───── Teks Bacaan ─────

RESOLUSI IMPLEMENTASI DANA DESA 2017

SAPA INDONESIA – “KORUPSI dana desa atau alokasi dana desa cenderung meningkat seiring dengan kontrol dan partisipasi yang lemah masyarakat desa.”

Pemerintah Pusat berencana menaikkan volume dana transfer ke desa atau dikenal sebagai dana desa menjadi Rp 60 triliun pada 2017. Dengan anggaran Rp 60 triliun bagi 74.000 desa seluruh Indonesia, tiap desa minimal akan mendapatkan jatah anggaran Rp 800 juta/ tahun. Hal itu akan menambah pos pendapatan APBDes yang diperkirakan Rp 1,5 miliar Rp 2 miliar.

Alokasi anggaran dana desa (DD) dari APBN 2016 sebesar Rp 46,7 triliun telah sukses berhasil memperkuat postur APBDes. APBDes untuk setiap desa di Jawa rata-rata memiliki pos pendapatan hampir Rp 1 miliar.

Mengingat selain memperoleh dana desa dari Pemerintah Pusat, desa juga mendapat kucuran dana transfer daerah dari persentase dana alokasi umum minimal 10% dikurangi beban belanja pegawai. Rata-rata desa di Jawa Tengah pos pendapatan dana transfer daerah atau yang dikenal Alokasi Dana Desa ADD) minimal Rp 400 juta/desa.

Belum lagi dari pendapatan asli desa dan pendapatan bagi hasil pajak-retribusi daerah untuk desa yang kian meningkat dari tahun ke tahun. Pertanyaannya?

Efektifkah dan tepat ke programankah penggunaan dana desa dan alokasi dana desa bagi pelaksanaan pembangunan desa, pemberdayaan masyarakat dan penanggulangan kemiskinan? Sepanjang 2016 harus diakui penggunaan dana desa dan alokasi dana desa baru efektif untuk mendanai program pembangunan fisik yang dirumuskan dalam Rencana Kegiatan Pembangunan Desa (RKPDes).

Program pembangunan desa menjadi orientasi pembelanjaan dana desa dan alokasi dana desa. Efek surat edaran Menteri Desa dan PDTT 2015 yang mendorong optimalisasi dana desa untuk pembangunan infrastruktur desa masih dijadikan acuan dalam pembelanjaan dana desa dan alokasi dana desa untuk Tahun Anggaran 2016. Bagi desa penggunaan dana desa atau alokasi dana desa untuk proyek pembangunan fisik lebih mudah dalam eksekusi dan pelaporan administrasi.

Proyek pembangunan fisik dipersepsikan lebih jelas tolok ukur capaian dan dimensi keberhasilannya. Sekaligus sebagai media untuk memperbaiki fasilitas infrastruktur desa yang tidak layak di bidang pendidikan, kesehatan, transportasi, dan pertanian. Paham developmentalisme dalam pengelolaan dana desa atau alokasi dana desa lebih merasuki pengambil kebjakan anggaran di desa.

───── Bahan yang Diberikan ─────

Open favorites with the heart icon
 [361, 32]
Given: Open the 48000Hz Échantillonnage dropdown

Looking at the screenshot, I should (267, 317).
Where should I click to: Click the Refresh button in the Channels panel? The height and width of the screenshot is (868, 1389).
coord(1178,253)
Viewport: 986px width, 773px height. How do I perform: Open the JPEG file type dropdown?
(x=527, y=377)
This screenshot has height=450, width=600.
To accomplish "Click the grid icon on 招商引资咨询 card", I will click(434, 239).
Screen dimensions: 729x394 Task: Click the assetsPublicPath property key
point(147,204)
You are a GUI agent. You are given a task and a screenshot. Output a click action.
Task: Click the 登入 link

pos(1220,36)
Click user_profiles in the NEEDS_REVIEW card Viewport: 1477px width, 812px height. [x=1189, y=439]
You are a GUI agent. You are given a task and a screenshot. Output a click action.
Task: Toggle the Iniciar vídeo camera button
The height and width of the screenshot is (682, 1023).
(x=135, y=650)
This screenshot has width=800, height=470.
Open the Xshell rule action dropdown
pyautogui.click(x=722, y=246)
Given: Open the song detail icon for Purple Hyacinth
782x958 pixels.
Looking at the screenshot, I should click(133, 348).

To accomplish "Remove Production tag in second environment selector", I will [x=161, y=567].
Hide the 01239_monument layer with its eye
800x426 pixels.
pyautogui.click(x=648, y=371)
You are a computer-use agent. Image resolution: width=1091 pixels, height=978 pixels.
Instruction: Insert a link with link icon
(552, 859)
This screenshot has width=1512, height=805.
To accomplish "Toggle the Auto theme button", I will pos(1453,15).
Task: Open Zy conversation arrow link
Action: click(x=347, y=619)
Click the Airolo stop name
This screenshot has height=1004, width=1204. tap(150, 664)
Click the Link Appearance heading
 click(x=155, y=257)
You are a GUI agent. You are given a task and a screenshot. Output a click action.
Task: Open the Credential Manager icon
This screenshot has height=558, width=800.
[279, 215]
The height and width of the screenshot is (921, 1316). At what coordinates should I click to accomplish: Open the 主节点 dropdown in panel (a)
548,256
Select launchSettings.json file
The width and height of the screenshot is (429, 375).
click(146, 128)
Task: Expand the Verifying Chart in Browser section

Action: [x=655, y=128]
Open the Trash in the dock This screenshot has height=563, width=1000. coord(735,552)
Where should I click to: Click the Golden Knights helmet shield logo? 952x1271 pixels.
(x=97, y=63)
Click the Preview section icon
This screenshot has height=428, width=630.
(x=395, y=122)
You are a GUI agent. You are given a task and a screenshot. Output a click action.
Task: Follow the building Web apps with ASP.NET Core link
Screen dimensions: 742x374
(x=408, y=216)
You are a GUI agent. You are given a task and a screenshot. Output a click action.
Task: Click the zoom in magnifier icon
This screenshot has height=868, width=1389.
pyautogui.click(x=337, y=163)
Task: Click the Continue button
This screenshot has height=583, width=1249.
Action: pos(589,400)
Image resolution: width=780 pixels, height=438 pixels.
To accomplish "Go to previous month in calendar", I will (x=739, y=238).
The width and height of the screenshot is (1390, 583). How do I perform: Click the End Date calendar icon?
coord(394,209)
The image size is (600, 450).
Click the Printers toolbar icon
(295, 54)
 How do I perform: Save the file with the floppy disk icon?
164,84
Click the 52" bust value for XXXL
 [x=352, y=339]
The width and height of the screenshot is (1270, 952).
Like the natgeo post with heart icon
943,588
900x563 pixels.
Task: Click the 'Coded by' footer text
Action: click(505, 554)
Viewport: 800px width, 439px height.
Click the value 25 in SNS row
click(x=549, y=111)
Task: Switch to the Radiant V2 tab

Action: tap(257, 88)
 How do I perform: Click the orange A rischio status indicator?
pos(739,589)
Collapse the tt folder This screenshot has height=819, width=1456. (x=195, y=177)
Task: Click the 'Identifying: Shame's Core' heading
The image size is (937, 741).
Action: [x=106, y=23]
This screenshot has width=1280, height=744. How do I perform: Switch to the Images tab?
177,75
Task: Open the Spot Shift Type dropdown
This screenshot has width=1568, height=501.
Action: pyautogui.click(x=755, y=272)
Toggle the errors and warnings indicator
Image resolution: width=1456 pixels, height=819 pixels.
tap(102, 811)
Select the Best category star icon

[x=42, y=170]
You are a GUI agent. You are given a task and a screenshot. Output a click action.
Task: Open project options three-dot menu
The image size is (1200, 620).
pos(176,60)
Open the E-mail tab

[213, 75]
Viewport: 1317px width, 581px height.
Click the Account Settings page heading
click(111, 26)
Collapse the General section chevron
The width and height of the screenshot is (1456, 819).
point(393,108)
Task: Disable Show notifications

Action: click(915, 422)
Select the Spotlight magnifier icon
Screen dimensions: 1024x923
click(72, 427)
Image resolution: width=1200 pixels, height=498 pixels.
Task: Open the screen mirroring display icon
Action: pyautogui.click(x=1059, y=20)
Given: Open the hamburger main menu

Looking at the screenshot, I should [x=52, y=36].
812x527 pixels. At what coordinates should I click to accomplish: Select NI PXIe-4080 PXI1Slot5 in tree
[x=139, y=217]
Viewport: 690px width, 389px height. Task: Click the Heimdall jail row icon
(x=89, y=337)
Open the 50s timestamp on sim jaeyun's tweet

─────

Tugas:
Jawablah pertanyaan berikut berdasarkan teks tentang dana desa di atas.
1. Berapa volume dana desa yang direncanakan Pemerintah Pusat untuk tahun 2017?
2. Berapa besar alokasi anggaran dana desa dari APBN 2016?
3. Sepanjang 2016, penggunaan dana desa dan alokasi dana desa baru efektif untuk mendanai program apa?

Jawaban:
1. Rp 60 triliun.
2. Rp 46,7 triliun.
3. Program pembangunan fisik yang dirumuskan dalam Rencana Kegiatan Pembangunan Desa (RKPDes).